The Heritage Value of Sandfields Pumping Station

To develop Sandfields pumping station as a museum it is important to understand that heritage is not the same thing as inheritance, but it touches on a sense of what has come down to us from the past that we value and wish to pass on to the future. ‘Objects of heritage’ are the things we pay attention to because they are still meaningful to us, not only because they tell great stories about the past but because we use them to tell stories about ourselves. ‘Practices of heritage’ are customs and habits which, although intangible, also inform who we are as collectives, and help to create our collective social memory.

We use objects of heritage (artefacts, buildings, sites, landscapes) and practices of heritage (languages, music, community celebrations) to shape our ideas about who we are. For example, Sandfields is an object of heritage, not because of its importance to steam engine enthusiasts, but because it is currently used as a compelling symbol that connects us with feelings about time. Sandfields is a heritage site, because it fulfils the criteria for being an outstanding example of past activity that people want to keep for the future. Unofficially, it attracts visitors who want their own experience and to find their own meanings at the site. It is this unofficial ‘cultural work’ that goes on around the idea of Sandfields that makes it such a powerful object of heritage.

Most of us are consumers, visiting museums, landscapes and heritage sites for enjoyment and learning, perhaps even collecting historic objects or restoring an old house. The way in which objects and practices from the past have survived is often the result of deliberate choices, particularly when ‘official’ heritage protection steps in.

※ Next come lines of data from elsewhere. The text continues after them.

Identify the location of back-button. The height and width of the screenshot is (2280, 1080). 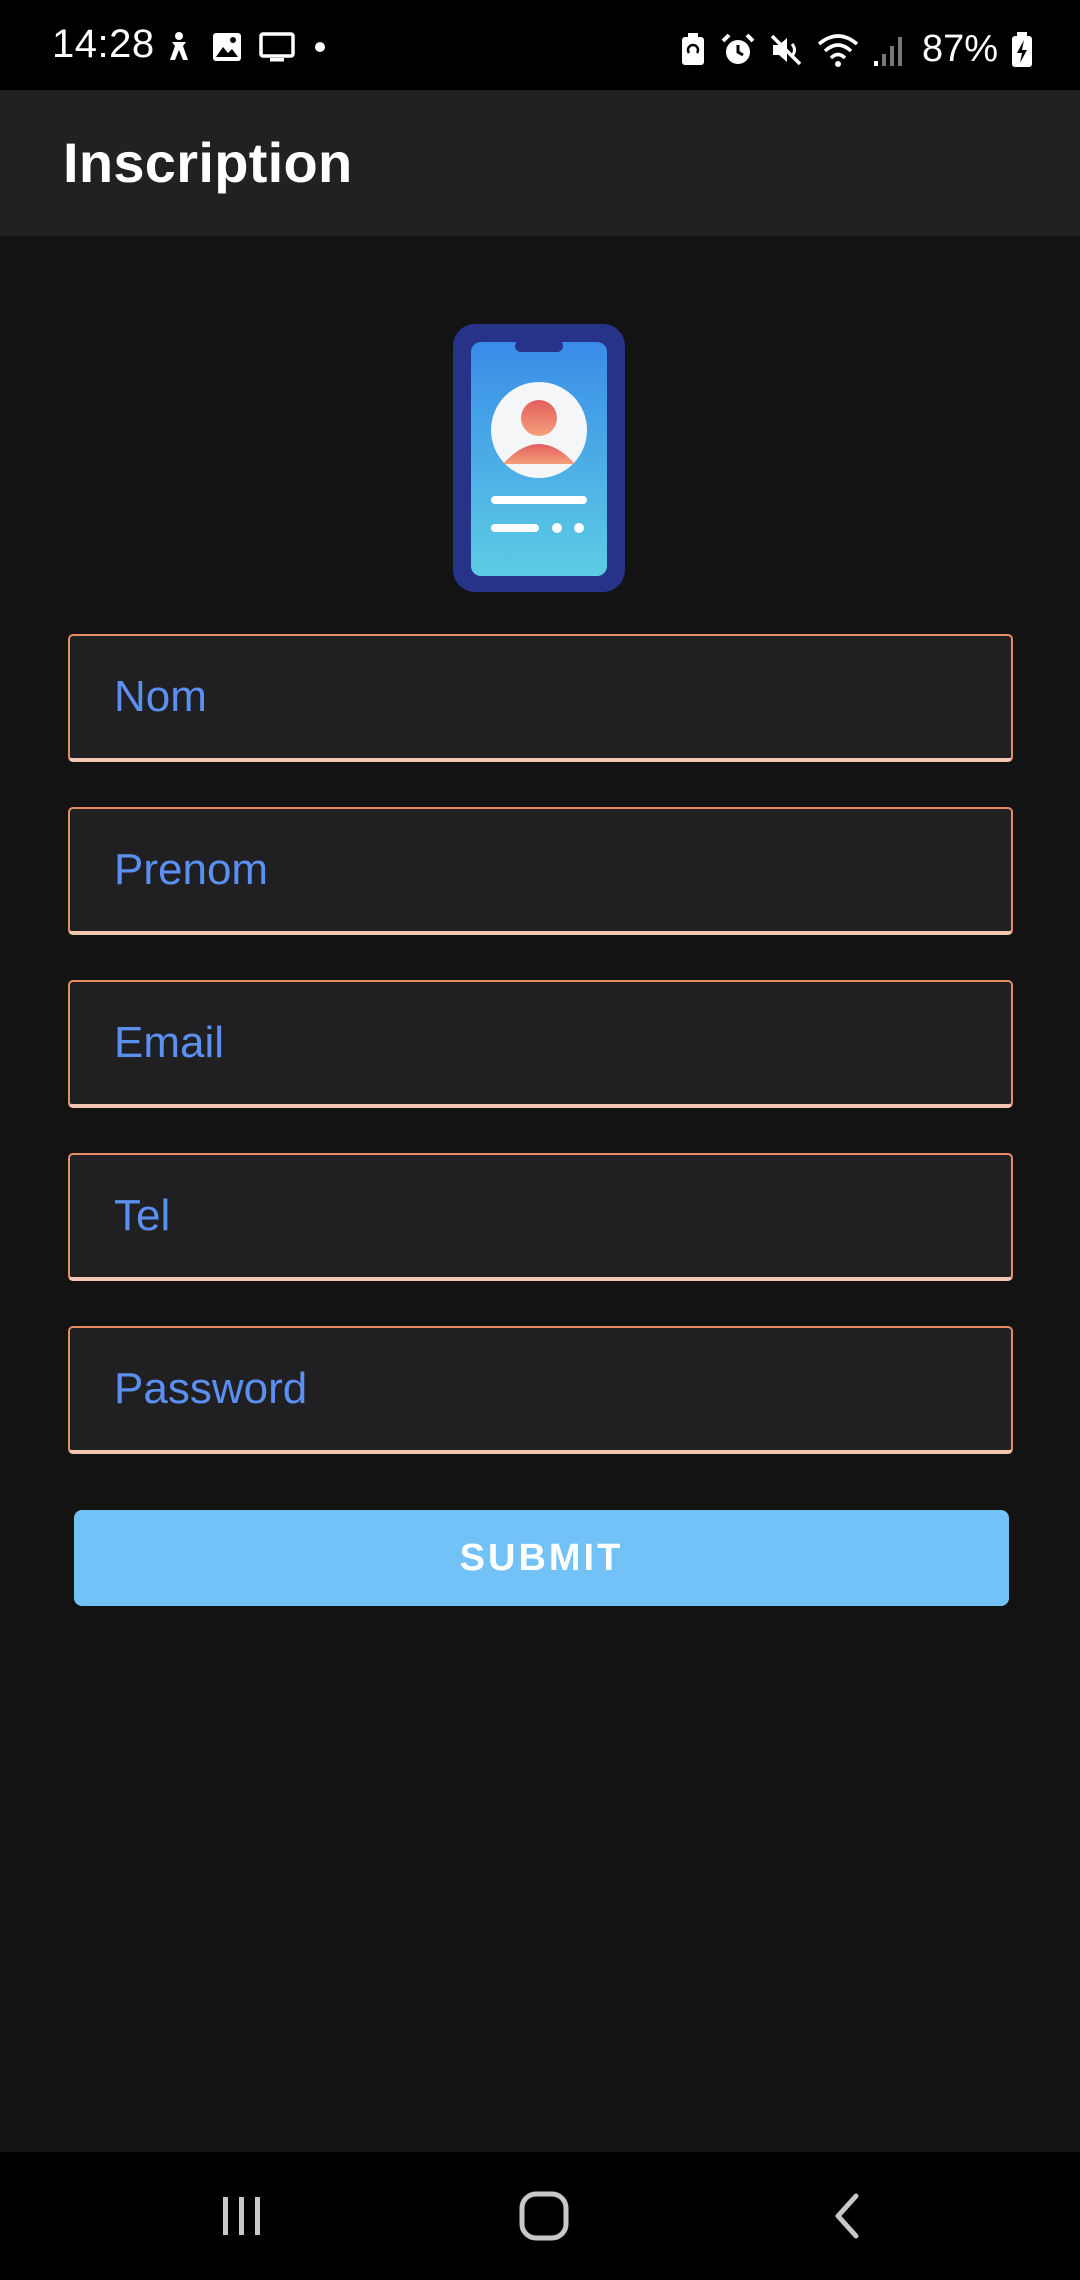
(848, 2216).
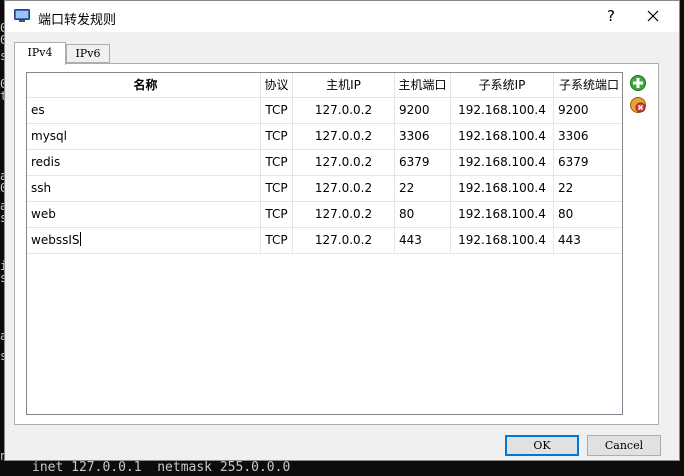  Describe the element at coordinates (624, 446) in the screenshot. I see `cancel-button: Cancel` at that location.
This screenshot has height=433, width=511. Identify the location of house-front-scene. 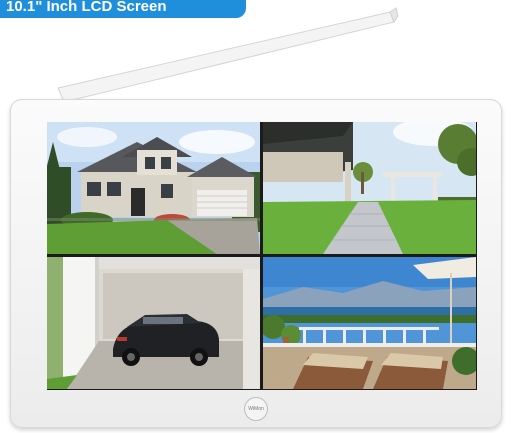
(154, 188).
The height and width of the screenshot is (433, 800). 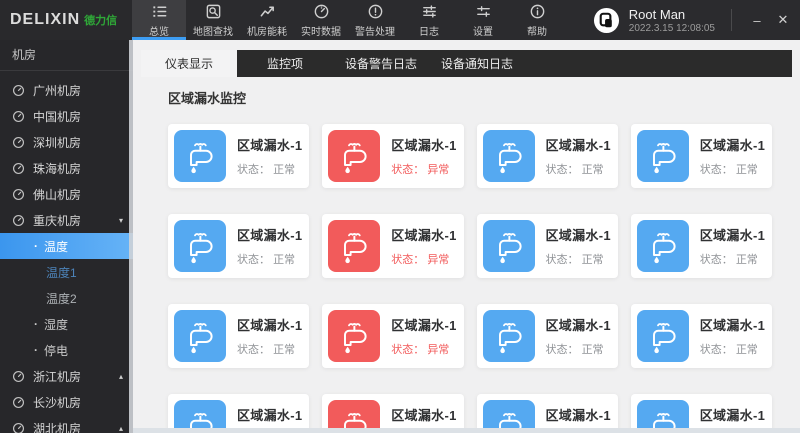 What do you see at coordinates (66, 298) in the screenshot?
I see `sidebar-item-温度2: 温度2` at bounding box center [66, 298].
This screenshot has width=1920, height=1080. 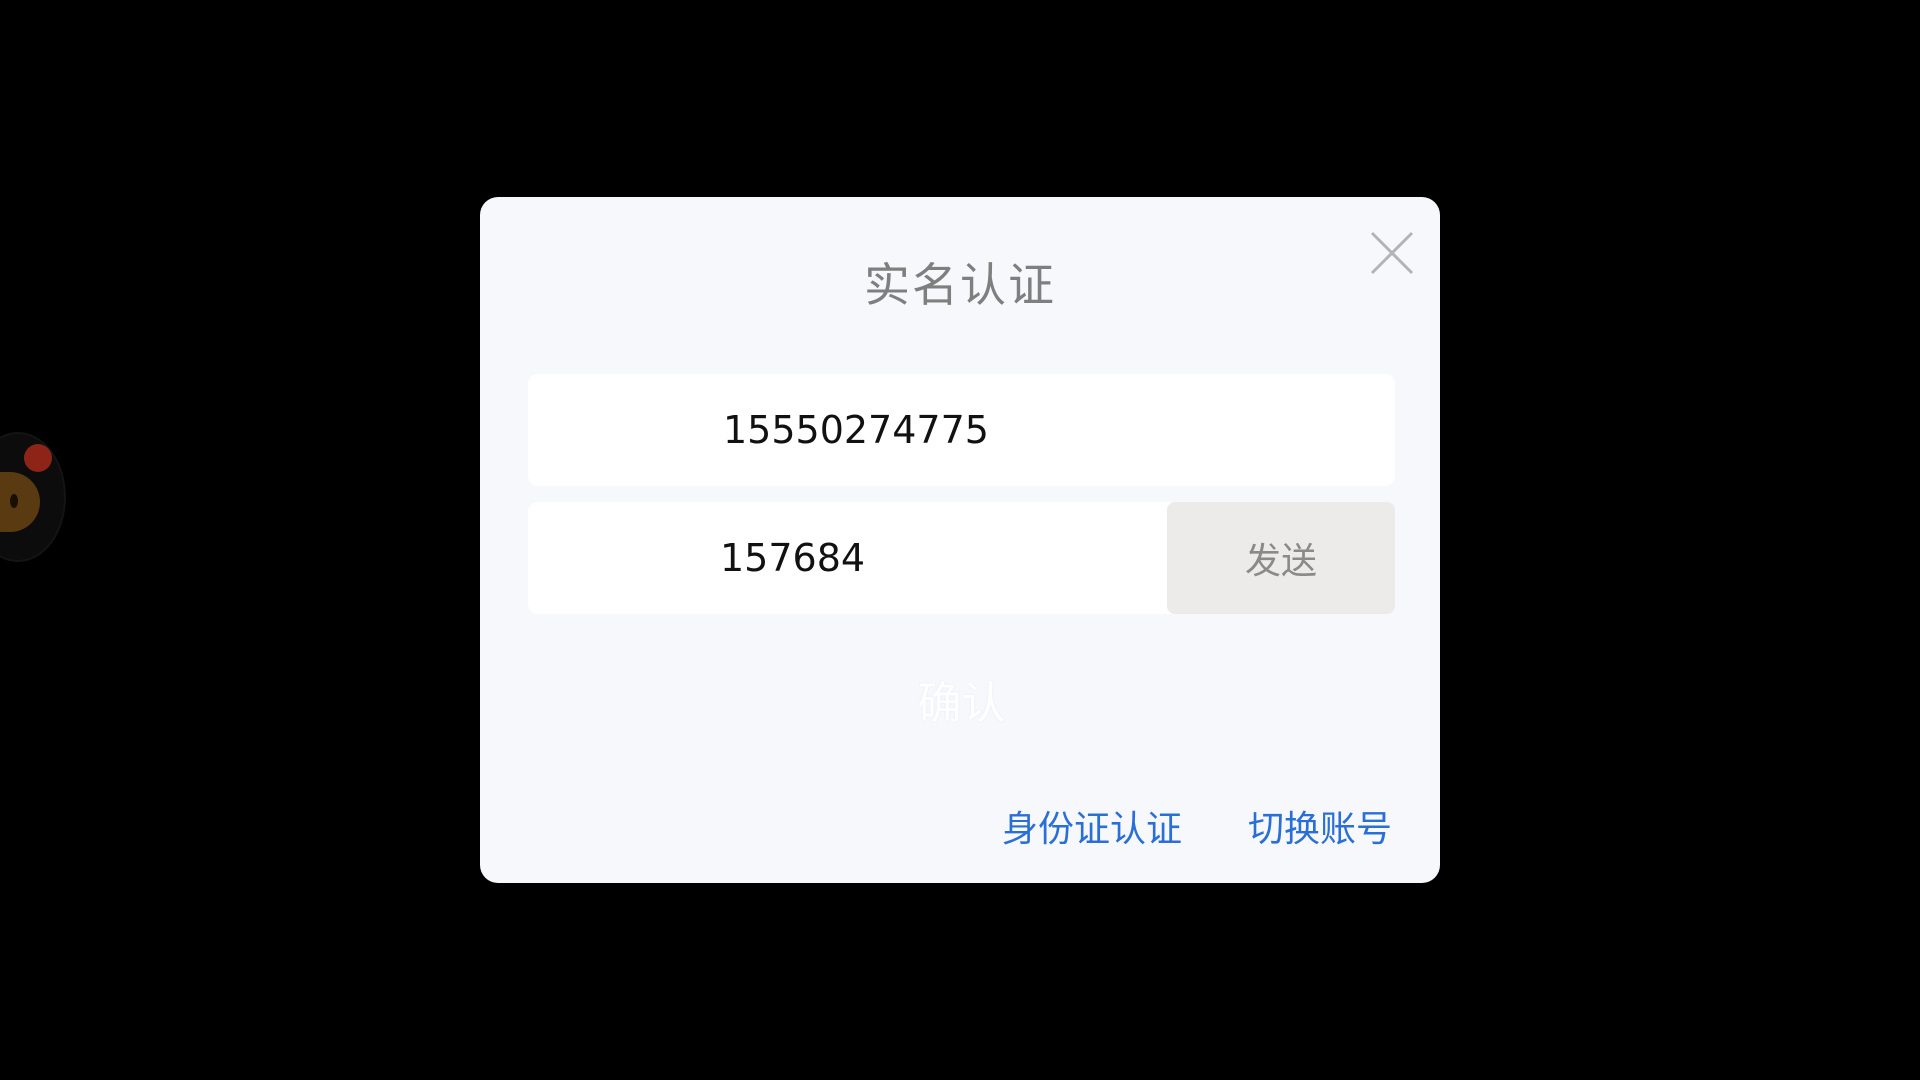 I want to click on switch-account-link: 切换账号, so click(x=1320, y=826).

Scientific conservation involves another set of choices about what to preserve or enhance or discard; heritage tourism makes more decisions about the marketing messages; heritage curators create and select the official importance and meanings of the things they look after. Official heritage has its own history of changing ideas about how best to identify and protect heritage, and indeed an expanding definition of what ‘heritage’ is. A critical approach makes these shifts in thinking explicit and explores their implications.

Therefore it is not enough to say, well Sandfields is a place associated with some strong ideas that have had national influence. In terms of heritage one must be able to demonstrate how the site manifests those ideas, why it is important, why it has outstanding national value and then develop these themes into a useable past.

The difficulty here is that this value then has to transcend the boundaries of heritage listing. Unfortunately quite often the grounds for listing make it difficult to bring the play of local sentiment as a rational for preservation; essentially it is framed in terms of architectural and planning history rather than social  history or heritage, therefore we have to introduce other factors, for example education.